**Assigned task**
Every entry must appear in the answer exactly as written.

· · · · ·

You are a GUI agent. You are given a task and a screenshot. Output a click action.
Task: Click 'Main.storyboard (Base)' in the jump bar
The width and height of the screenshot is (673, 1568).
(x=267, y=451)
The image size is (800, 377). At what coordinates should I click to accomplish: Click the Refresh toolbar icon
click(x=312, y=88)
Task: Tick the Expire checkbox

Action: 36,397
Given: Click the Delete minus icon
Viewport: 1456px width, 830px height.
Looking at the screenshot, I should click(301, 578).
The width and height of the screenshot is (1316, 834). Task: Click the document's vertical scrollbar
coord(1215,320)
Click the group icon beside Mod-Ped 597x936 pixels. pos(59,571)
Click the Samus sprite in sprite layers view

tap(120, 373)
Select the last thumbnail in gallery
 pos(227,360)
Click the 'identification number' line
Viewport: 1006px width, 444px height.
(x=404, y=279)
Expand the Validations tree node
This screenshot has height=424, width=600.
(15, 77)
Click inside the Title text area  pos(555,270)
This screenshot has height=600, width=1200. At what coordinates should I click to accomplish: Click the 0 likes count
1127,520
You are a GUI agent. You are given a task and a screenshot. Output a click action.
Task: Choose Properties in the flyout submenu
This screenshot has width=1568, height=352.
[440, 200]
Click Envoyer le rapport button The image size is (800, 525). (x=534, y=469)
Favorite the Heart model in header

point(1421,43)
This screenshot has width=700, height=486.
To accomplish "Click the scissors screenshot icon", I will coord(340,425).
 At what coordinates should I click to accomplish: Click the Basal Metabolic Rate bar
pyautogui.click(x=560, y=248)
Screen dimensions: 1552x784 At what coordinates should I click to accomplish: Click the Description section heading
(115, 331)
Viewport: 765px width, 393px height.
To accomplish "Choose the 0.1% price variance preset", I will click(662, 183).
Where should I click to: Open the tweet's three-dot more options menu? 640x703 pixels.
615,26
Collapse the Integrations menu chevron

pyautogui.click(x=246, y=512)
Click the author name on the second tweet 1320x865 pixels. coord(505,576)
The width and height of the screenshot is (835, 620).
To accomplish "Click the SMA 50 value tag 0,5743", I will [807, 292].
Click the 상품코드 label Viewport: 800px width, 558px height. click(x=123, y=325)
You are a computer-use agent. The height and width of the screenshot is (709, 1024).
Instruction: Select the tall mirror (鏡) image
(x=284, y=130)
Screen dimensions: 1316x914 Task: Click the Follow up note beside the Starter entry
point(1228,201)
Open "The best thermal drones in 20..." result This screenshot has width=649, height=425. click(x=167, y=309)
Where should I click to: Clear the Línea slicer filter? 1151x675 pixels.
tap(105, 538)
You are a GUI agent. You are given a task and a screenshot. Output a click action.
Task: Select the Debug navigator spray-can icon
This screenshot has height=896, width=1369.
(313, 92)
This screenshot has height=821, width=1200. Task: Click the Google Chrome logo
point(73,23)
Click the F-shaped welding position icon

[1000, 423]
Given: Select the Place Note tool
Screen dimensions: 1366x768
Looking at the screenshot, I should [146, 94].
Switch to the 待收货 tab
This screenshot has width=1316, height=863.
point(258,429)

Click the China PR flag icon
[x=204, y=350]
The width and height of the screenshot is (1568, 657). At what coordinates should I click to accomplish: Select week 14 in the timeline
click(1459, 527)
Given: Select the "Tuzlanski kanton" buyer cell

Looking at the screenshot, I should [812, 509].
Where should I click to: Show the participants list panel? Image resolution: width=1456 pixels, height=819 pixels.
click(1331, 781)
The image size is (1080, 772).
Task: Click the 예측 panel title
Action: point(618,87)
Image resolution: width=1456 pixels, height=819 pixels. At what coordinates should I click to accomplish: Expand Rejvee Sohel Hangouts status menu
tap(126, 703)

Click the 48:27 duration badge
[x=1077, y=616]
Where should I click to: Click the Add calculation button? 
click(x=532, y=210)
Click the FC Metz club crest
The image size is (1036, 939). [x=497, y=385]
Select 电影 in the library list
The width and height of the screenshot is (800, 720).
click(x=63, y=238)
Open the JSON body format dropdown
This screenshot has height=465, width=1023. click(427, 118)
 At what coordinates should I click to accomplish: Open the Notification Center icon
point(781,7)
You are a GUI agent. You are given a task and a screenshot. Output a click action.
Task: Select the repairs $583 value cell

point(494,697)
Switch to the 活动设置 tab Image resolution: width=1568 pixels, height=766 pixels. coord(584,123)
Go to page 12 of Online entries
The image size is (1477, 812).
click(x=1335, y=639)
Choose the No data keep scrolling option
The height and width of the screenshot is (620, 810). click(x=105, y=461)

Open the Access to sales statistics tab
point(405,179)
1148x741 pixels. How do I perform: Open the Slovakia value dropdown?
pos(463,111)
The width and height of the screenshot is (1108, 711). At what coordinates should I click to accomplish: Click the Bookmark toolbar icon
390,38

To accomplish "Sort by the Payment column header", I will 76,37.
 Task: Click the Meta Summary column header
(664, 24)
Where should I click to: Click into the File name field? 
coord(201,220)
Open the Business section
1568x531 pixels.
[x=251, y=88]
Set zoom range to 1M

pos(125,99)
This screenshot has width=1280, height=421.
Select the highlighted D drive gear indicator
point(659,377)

· · · · ·

**Result of this task**
You are a GUI agent. You are given a task and a screenshot. Output a click action.
Task: Click 'Main.storyboard (Base)' in the jump bar
The width and height of the screenshot is (673, 1568).
(x=267, y=451)
The image size is (800, 377). At what coordinates should I click to accomplish: Click the Refresh toolbar icon
click(x=312, y=88)
Task: Tick the Expire checkbox

Action: 36,397
Given: Click the Delete minus icon
Viewport: 1456px width, 830px height.
Looking at the screenshot, I should click(301, 578).
The width and height of the screenshot is (1316, 834). Task: Click the document's vertical scrollbar
coord(1215,320)
Click the group icon beside Mod-Ped 597x936 pixels. pos(59,571)
Click the Samus sprite in sprite layers view

tap(120, 373)
Select the last thumbnail in gallery
 pos(227,360)
Click the 'identification number' line
Viewport: 1006px width, 444px height.
(x=404, y=279)
Expand the Validations tree node
This screenshot has height=424, width=600.
(15, 77)
Click inside the Title text area  pos(555,270)
This screenshot has height=600, width=1200. At what coordinates should I click to accomplish: Click the 0 likes count
1127,520
You are a GUI agent. You are given a task and a screenshot. Output a click action.
Task: Choose Properties in the flyout submenu
This screenshot has width=1568, height=352.
[440, 200]
Click Envoyer le rapport button The image size is (800, 525). (x=534, y=469)
Favorite the Heart model in header

point(1421,43)
This screenshot has width=700, height=486.
To accomplish "Click the scissors screenshot icon", I will coord(340,425).
 At what coordinates should I click to accomplish: Click the Basal Metabolic Rate bar
pyautogui.click(x=560, y=248)
Screen dimensions: 1552x784 At what coordinates should I click to accomplish: Click the Description section heading
(115, 331)
Viewport: 765px width, 393px height.
To accomplish "Choose the 0.1% price variance preset", I will click(662, 183).
Where should I click to: Open the tweet's three-dot more options menu? 640x703 pixels.
615,26
Collapse the Integrations menu chevron

pyautogui.click(x=246, y=512)
Click the author name on the second tweet 1320x865 pixels. coord(505,576)
The width and height of the screenshot is (835, 620).
To accomplish "Click the SMA 50 value tag 0,5743", I will [807, 292].
Click the 상품코드 label Viewport: 800px width, 558px height. click(x=123, y=325)
You are a computer-use agent. The height and width of the screenshot is (709, 1024).
Instruction: Select the tall mirror (鏡) image
(x=284, y=130)
Screen dimensions: 1316x914 Task: Click the Follow up note beside the Starter entry
point(1228,201)
Open "The best thermal drones in 20..." result This screenshot has width=649, height=425. click(x=167, y=309)
Where should I click to: Clear the Línea slicer filter? 1151x675 pixels.
tap(105, 538)
You are a GUI agent. You are given a task and a screenshot. Output a click action.
Task: Select the Debug navigator spray-can icon
This screenshot has height=896, width=1369.
(313, 92)
This screenshot has height=821, width=1200. Task: Click the Google Chrome logo
point(73,23)
Click the F-shaped welding position icon

[1000, 423]
Given: Select the Place Note tool
Screen dimensions: 1366x768
Looking at the screenshot, I should [146, 94].
Switch to the 待收货 tab
This screenshot has width=1316, height=863.
point(258,429)

Click the China PR flag icon
[x=204, y=350]
The width and height of the screenshot is (1568, 657). At what coordinates should I click to accomplish: Select week 14 in the timeline
click(1459, 527)
Given: Select the "Tuzlanski kanton" buyer cell

Looking at the screenshot, I should [812, 509].
Where should I click to: Show the participants list panel? Image resolution: width=1456 pixels, height=819 pixels.
click(1331, 781)
The image size is (1080, 772).
Task: Click the 예측 panel title
Action: point(618,87)
Image resolution: width=1456 pixels, height=819 pixels. At what coordinates should I click to accomplish: Expand Rejvee Sohel Hangouts status menu
tap(126, 703)

Click the 48:27 duration badge
[x=1077, y=616]
Where should I click to: Click the Add calculation button? 
click(x=532, y=210)
Click the FC Metz club crest
The image size is (1036, 939). [x=497, y=385]
Select 电影 in the library list
The width and height of the screenshot is (800, 720).
click(x=63, y=238)
Open the JSON body format dropdown
This screenshot has height=465, width=1023. click(427, 118)
 At what coordinates should I click to accomplish: Open the Notification Center icon
point(781,7)
You are a GUI agent. You are given a task and a screenshot. Output a click action.
Task: Select the repairs $583 value cell

point(494,697)
Switch to the 活动设置 tab Image resolution: width=1568 pixels, height=766 pixels. coord(584,123)
Go to page 12 of Online entries
The image size is (1477, 812).
click(x=1335, y=639)
Choose the No data keep scrolling option
The height and width of the screenshot is (620, 810). click(x=105, y=461)

Open the Access to sales statistics tab
point(405,179)
1148x741 pixels. How do I perform: Open the Slovakia value dropdown?
pos(463,111)
The width and height of the screenshot is (1108, 711). At what coordinates should I click to accomplish: Click the Bookmark toolbar icon
390,38

To accomplish "Sort by the Payment column header", I will 76,37.
 Task: Click the Meta Summary column header
(664, 24)
Where should I click to: Click into the File name field? 
coord(201,220)
Open the Business section
1568x531 pixels.
[x=251, y=88]
Set zoom range to 1M

pos(125,99)
This screenshot has width=1280, height=421.
Select the highlighted D drive gear indicator
point(659,377)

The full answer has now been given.